Sprucing Up Your Old Bathroom Sink
If your bathroom sink is looking old and tired, you may want to spruce it up, but don't want to go to the trouble and expense of removing and replacing it. If you are even the least little bit "handy" you can refinish your present bathroom sink, making it look fresh and brand-new. Most bathroom sinks will be porcelain, cast iron or cultured marble, and all of these surfaces can chip or rust, making them look shabby. Although the process of refinishing a bathroom sink does take a bit of time, patience and energy, the results are well worth giving it a try.
Choosing Your Paint
When you venture into your home improvement store, you might want to ask an associate for some help finding the correct paint-you can't use "regular" paint on sink surfaces if you want it to last and look beautiful. There are specific products designed for painting sinks and tubs; Tough as Tile Refinishing Paint is a good one to look at for filling in chips or scratches, but you will basically be choosing an epoxy-type paint for porcelain or acrylic urethane resin for cultured marble.

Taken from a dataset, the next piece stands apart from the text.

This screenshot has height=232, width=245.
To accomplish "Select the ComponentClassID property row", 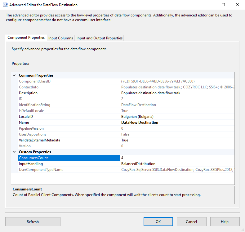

If you want a color other than white, you can have this product color-tinted. You will also need a sponge, a bristle brush, chlorine bleach, plastic sheeting, a medium-grit sandpaper, putty knife, drop cloths, primer paint, paint rollers and a small paint spraying machine. (you can get these at the home improvement store, or usually at Wal-Mart, K-Mart or Target as well)
Prep Your Sink
Once you arrive home with your supplies, clean your sink well with soap and water, using a stiff bristle brush to get in all the cracks and crevices. Wipe the sink dry with a clean cloth or paper towels. If there are rust stains on your sink, you will need to use bleach to remove them to the extent possible. Use your medium-grit sandpaper to sand a cultured marble sink; this eliminates the surface sheen, and allows it to accept your paint. If there are any spots of silicone or caulking on your sink, use a silicone digester product and a putty knife to remove all traces. Wash and dry the sink one more time to ensure there is no residual bleach or sanding dust. Use masking tape or painter's tape to mask around your sink's faucets, drains and the wall, putting drop cloths on the to avoid getting paint where you don't want it. Use Porcelain ChipFix to repair any small nicks, scratches or chips.
Time to Paint
You will first apply one or two thin coats of primer paint to the entire surface, ideally using a spray primer, although a roller can also be used. The primer must be allowed to dry thoroughly between coats, preferably at least three hours, four is even better. Now it's time to paint! You will need to apply as many as twelve thin coats of acrylic urethane resin paint, or epoxy-based paint for a cultured marble sink. You can also get a stone finish look by choosing "spray stone" paint. The idea is to build the paint layers up gradually; don't hold the spray wand too close to the sink or you will have to deal with drips. Once you have completed all the layers of paint on your sink, you will need to let it dry thoroughly, at least 24 hours. If you want a glossy finish, you can spray a coat of polyurethane paint. If you are really feeling creative you can further decorate your sink by using stencils and painting designs on your newly-painted sink. You will be amazed at what a difference your "new" sink makes in your overall bathroom design.